The business intelligence team at Pret is split between technical staff who run the servers, applications and the data warehouse, and the reporting staff.
The reporting team doesn't act as a BI service provider though: "We're not waiting for someone to fill out a report request. They know what they want in terms of business performance. We as BI professionals know how to build that report, know how to do performance management, we know how to visualise it, so it's a dialogue rather than a blind service."
Pret has 350 shops in four regions (UK, Europe, USA and China) with a pipeline that will see more than 400 shops in the portfolio by the end of this year. Each store would traditionally have an existing manager come over to help with the launch. However, with an increasingly international footprint Pimm-Smith sees the need for analytics to help share knowledge remotely. "This is relevant for our analytics in terms of how to manage the quality around those ever expanding Prets around the world," says Pimm-Smith.

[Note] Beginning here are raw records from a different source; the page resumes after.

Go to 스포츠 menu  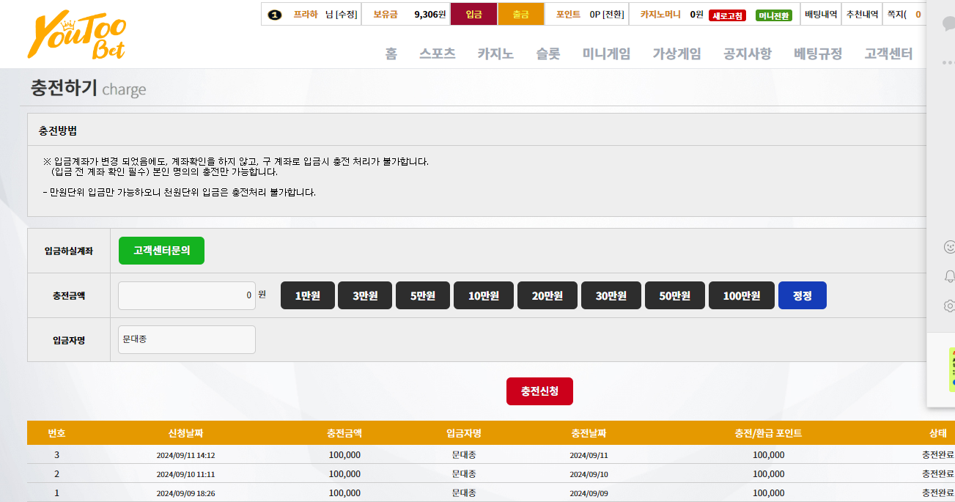click(437, 53)
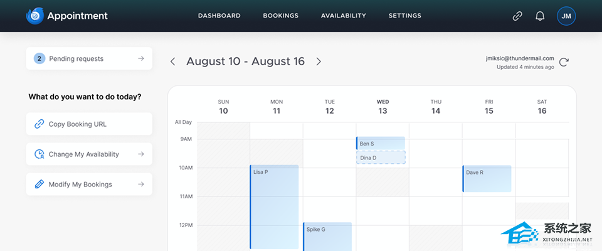The width and height of the screenshot is (602, 251).
Task: Click the Appointment logo icon
Action: (x=34, y=16)
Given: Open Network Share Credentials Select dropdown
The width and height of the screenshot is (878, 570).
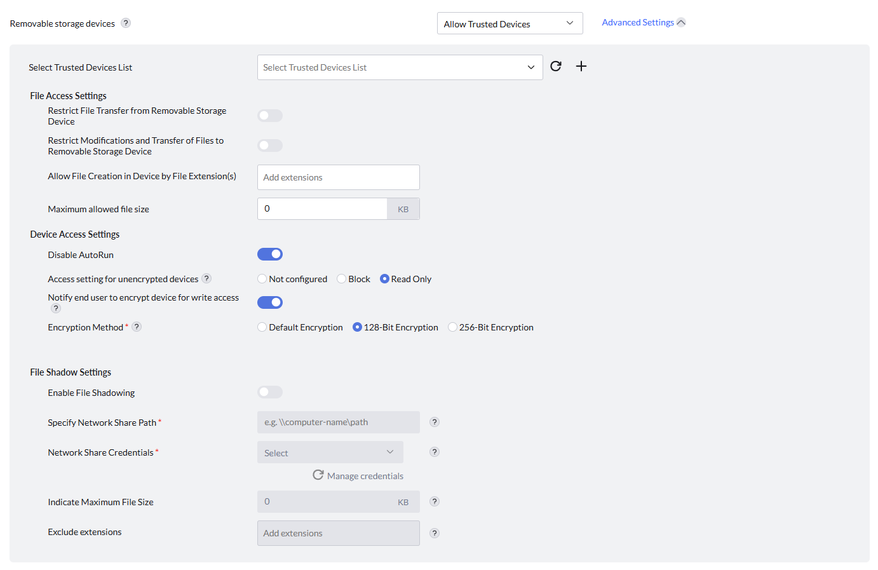Looking at the screenshot, I should point(330,453).
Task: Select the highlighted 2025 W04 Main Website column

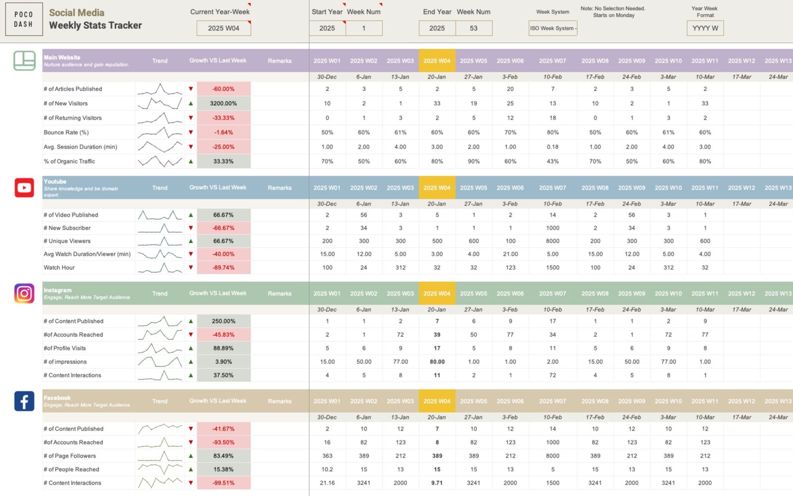Action: click(x=437, y=61)
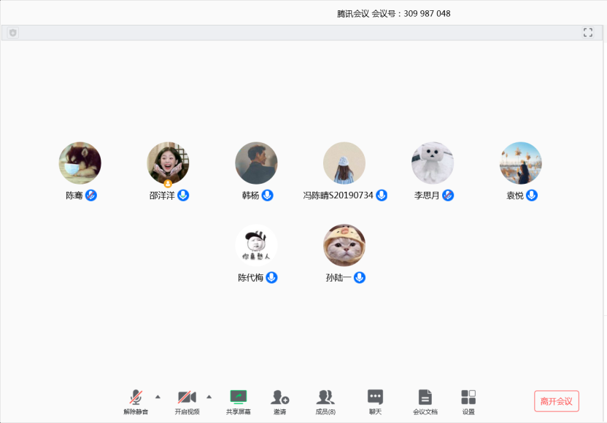Start screen sharing with 共享屏幕
The width and height of the screenshot is (607, 423).
coord(238,400)
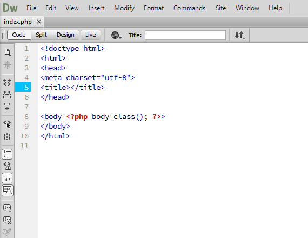The width and height of the screenshot is (308, 238).
Task: Click the Collapse Full Tag icon
Action: [7, 83]
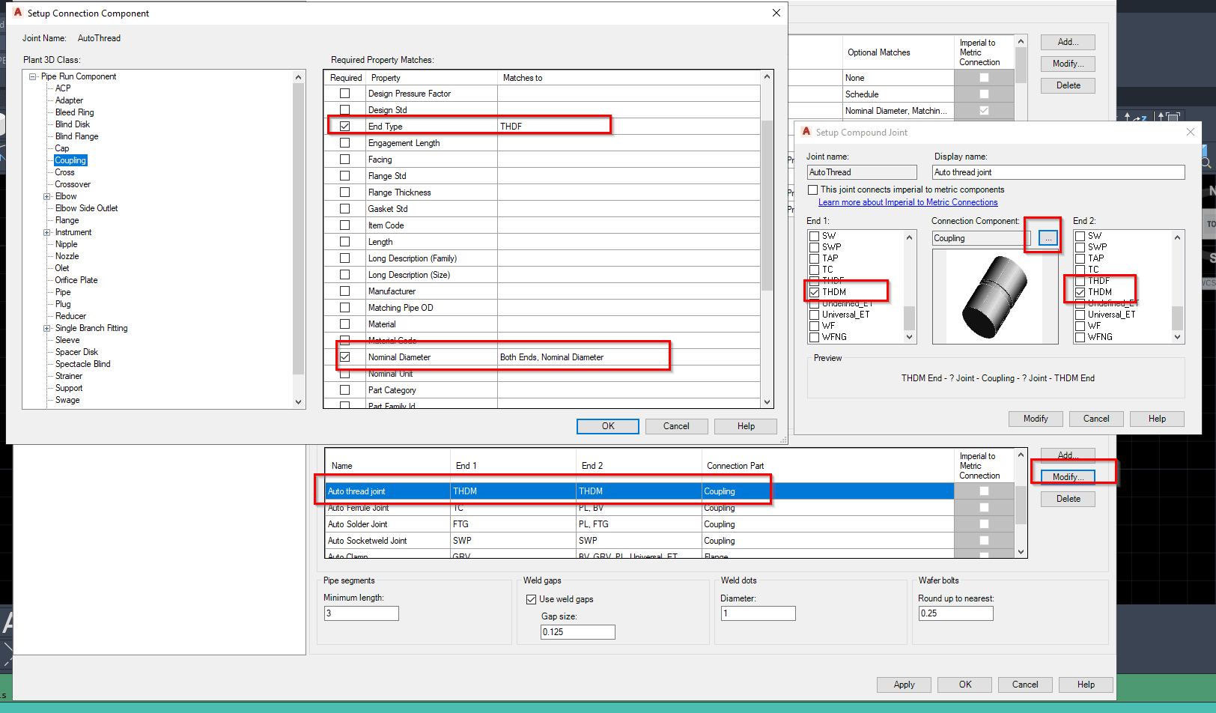Click the Apply button
This screenshot has width=1216, height=713.
904,684
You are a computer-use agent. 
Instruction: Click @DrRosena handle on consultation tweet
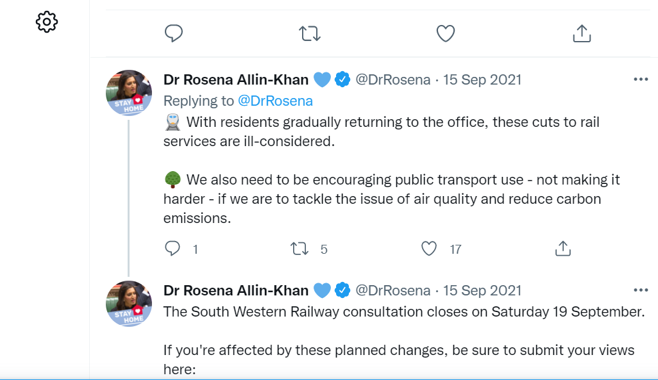pyautogui.click(x=392, y=290)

By serving staff historic information on how factors like weather and special events affect buying patterns, managers can make smarter decisions when it comes to stock and labour, decisions that have a direct impact on profits. For example, the average Pret store makes around 60 percent of its daily sandwich and salad output in the morning and then makes stock decisions on the fly. Good, accurate analytics are critical to this way of working.
Predicting successful stores
Pret doesn't do all of in BI in-house though. Pimm-Smith looked to bring a consultancy in for a data science project that would help the company decide on new shop locations. As Pimm-Smith put it: "There is no low-hanging fruit left for Pret locations in London. In America we are eating that up. It is harder to find a Pret that is just going to be successful."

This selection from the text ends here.